(PROBLEM TO SOLVE): Copy the entries below word for word, beginning with the line that contains "The width and height of the screenshot is (1238, 677)." and ending with the line that contains "(x=743, y=727)", with both of those lines included.

(DATA ROWS):
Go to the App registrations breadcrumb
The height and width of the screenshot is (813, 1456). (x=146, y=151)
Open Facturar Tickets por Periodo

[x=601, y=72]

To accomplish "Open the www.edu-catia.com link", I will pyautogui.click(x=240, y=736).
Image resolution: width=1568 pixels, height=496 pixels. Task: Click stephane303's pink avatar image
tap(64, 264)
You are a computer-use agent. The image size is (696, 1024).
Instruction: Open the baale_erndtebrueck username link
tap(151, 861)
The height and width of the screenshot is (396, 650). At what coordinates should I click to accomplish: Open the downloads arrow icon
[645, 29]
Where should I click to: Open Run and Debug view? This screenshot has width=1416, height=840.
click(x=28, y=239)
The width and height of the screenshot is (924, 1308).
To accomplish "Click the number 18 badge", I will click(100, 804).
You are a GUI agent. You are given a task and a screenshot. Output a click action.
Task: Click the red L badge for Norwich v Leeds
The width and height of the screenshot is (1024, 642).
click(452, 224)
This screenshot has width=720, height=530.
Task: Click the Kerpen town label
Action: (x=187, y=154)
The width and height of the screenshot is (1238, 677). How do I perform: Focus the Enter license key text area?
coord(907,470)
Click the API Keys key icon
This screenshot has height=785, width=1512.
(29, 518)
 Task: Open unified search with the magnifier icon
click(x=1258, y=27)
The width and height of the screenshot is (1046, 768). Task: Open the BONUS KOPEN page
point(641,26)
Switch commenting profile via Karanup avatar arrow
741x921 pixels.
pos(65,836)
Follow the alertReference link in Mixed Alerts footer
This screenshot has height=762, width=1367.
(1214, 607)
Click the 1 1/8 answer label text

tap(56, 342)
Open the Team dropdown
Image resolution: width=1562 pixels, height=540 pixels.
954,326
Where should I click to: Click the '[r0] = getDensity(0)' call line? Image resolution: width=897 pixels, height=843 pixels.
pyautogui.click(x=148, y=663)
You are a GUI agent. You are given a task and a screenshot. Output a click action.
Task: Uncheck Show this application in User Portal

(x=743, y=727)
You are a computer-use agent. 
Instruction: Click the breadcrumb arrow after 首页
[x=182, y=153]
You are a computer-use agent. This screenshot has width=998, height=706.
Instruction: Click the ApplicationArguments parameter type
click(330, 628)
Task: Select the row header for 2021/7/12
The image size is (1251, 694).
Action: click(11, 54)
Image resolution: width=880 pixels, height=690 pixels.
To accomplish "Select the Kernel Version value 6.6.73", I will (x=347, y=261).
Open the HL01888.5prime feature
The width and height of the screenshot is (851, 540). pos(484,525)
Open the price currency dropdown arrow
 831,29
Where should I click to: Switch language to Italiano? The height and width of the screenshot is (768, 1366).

(RESULT):
The width and height of the screenshot is (1238, 677). How do I perform: Focus the Enter license key text area?
coord(907,470)
Click the API Keys key icon
This screenshot has height=785, width=1512.
(29, 518)
 Task: Open unified search with the magnifier icon
click(x=1258, y=27)
The width and height of the screenshot is (1046, 768). Task: Open the BONUS KOPEN page
point(641,26)
Switch commenting profile via Karanup avatar arrow
741x921 pixels.
pos(65,836)
Follow the alertReference link in Mixed Alerts footer
This screenshot has height=762, width=1367.
(1214, 607)
Click the 1 1/8 answer label text

tap(56, 342)
Open the Team dropdown
Image resolution: width=1562 pixels, height=540 pixels.
954,326
Where should I click to: Click the '[r0] = getDensity(0)' call line? Image resolution: width=897 pixels, height=843 pixels.
pyautogui.click(x=148, y=663)
You are a GUI agent. You are given a task and a screenshot. Output a click action.
Task: Uncheck Show this application in User Portal

(x=743, y=727)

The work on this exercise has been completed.